Lessons in Statistical Thinking

Author

Daniel Kaplan

Published

February 16, 2023

Detail from Paul Signac, La Corne d’Or. 1907

Preface

Note to students in Math 300

Up to now, Math 300 has been following the ModernDive textbook. For the remainder of the semester, however, we will continue with the lessons in this little book: Lessons in Statistical Thinking.

Lessons in Statistical Thinking is an update and reconsideration of the concepts and methods needed to extract information from data. Such an update is needed because the canon of traditional introductory statistics texts has long been obsolescent and fails to address the needs of the contemporary data scientist and decision-maker. That canon stems from an influential 1925 book, Ronald Fisher’s Statistical Methods for Research Workers. Research workers of that era typically ran small benchtop or field experiments with a dozen or fewer observations on each of two treatments. A first task with such small data is to rule out the possibility that calculated differences might reflect only the accidental arrangement of numbers into groups.

Perhaps emblematic of the current dissatisfaction with small-data methods is the controversy over “statistical significance.” Although situated at the core of many statistics textbooks, significance testing has little to do with the everyday meaning of “significant” as “important” or “relevant.” This article in the prestigious science journal Nature details the controversy. Figure 18.1 reproduces a cartoon from that article that puts the shortcomings of “statistical significance” in a historical context.

Figure 18.1: A cartoon published along with an article in Nature, “Retire statistical significance,” showing this once-respected idea heading to the graveyard for outdated and misleading “scientific” concepts such as phlogiston and aether.

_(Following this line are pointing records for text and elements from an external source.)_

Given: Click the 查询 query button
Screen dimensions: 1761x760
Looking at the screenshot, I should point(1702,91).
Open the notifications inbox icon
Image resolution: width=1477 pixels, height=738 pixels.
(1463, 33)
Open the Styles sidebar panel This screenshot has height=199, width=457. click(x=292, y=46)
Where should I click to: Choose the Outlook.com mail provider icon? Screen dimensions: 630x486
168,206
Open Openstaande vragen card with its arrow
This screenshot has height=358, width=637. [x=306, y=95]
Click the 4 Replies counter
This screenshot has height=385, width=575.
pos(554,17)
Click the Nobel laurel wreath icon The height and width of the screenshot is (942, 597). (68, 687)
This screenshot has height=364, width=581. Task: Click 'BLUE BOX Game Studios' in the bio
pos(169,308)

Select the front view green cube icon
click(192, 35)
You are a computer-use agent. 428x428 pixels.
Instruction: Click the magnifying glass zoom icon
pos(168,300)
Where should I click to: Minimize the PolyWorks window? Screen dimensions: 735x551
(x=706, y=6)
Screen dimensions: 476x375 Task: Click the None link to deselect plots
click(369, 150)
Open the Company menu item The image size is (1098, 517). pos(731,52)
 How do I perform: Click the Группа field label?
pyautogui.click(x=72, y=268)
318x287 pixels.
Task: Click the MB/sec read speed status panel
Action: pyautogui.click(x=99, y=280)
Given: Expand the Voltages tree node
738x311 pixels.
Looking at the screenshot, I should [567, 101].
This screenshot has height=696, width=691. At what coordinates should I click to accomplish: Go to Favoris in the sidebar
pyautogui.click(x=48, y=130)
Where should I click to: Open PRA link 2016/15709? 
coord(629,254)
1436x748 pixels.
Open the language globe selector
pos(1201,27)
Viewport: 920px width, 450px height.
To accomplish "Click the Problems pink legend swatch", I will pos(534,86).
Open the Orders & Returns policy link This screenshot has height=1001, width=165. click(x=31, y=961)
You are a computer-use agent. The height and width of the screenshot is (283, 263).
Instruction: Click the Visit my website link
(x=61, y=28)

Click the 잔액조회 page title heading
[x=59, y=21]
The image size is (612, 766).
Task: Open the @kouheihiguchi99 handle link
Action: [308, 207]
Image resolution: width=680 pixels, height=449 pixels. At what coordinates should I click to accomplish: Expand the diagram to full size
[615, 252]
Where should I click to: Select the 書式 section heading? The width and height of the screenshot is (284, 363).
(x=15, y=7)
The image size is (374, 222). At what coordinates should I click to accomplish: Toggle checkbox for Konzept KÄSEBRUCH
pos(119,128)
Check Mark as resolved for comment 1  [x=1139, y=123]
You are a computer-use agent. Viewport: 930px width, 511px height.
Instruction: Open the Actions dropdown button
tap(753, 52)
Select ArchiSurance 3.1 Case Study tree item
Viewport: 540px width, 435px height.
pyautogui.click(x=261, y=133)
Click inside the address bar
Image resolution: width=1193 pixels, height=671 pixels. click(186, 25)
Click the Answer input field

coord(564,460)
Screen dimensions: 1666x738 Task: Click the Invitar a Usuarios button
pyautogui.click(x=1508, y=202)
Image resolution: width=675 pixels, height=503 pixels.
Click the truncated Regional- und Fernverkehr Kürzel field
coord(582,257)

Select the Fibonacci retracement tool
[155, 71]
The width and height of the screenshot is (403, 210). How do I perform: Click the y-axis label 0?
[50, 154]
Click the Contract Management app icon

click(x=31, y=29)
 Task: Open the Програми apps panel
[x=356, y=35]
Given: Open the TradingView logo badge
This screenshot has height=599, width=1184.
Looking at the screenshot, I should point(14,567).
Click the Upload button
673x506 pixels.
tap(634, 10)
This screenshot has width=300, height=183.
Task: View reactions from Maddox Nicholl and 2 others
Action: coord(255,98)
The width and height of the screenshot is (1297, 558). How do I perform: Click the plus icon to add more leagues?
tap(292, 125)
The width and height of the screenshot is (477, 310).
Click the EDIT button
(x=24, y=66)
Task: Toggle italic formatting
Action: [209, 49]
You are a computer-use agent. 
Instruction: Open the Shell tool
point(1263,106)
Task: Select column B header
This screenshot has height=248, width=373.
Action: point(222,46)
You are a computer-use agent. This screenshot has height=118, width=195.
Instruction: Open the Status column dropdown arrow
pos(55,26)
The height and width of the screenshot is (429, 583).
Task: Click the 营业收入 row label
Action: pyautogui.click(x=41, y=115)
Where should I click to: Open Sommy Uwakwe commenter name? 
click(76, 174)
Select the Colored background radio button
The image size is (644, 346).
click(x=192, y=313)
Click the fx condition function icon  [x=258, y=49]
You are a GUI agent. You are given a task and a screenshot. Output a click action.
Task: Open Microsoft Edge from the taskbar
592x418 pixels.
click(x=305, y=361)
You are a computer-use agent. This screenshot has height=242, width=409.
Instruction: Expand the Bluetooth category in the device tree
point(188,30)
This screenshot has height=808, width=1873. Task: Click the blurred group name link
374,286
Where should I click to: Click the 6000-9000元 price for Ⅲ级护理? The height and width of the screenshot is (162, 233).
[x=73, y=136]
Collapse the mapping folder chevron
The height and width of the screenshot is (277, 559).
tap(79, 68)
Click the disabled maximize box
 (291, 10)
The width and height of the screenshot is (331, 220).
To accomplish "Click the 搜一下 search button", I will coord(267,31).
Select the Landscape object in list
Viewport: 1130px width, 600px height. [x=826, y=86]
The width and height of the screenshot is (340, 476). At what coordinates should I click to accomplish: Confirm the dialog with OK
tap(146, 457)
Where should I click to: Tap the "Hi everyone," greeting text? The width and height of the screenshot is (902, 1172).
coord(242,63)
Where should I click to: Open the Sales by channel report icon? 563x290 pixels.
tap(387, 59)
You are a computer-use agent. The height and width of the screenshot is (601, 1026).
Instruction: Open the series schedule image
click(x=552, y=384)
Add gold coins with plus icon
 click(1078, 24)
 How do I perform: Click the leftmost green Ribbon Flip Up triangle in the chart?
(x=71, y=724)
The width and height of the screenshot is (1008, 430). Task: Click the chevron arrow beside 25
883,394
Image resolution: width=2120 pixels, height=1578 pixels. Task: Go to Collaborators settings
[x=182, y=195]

Obsession with the mantra, “Correlation is not causation,” is another sign of the obsolescence of the traditional introduction to statistics. Around 1910, the pioneers of statistics were the first to emphasize an important innovation in scientific method: the randomized controlled trial (RCT). Adoption of the RCT in the twentieth century put several branches of science on a new footing. And many statistics instructors see “correlation is not causation” as a slogan pointing to the genuine importance of RCTs. Unfortunately, the mantra has been over-interpreted to mean the impossibility of causal knowledge without RCTs, as in the following cartoon (Figure 18.2):

Figure 18.2: XKCD’s take on correlation and causation.

Nowadays, when data are used to inform policy decisions in many areas, being statistically literate includes the need to make justifiable conclusions about causality. One approach to this was highlighted by the 2019 Nobel Prize in economics; breaking down complex issues of global poverty into smaller, more manageable questions where an RCT is feasible. Another approach, using “natural experiments” was honored by the 2021 Nobel Prize.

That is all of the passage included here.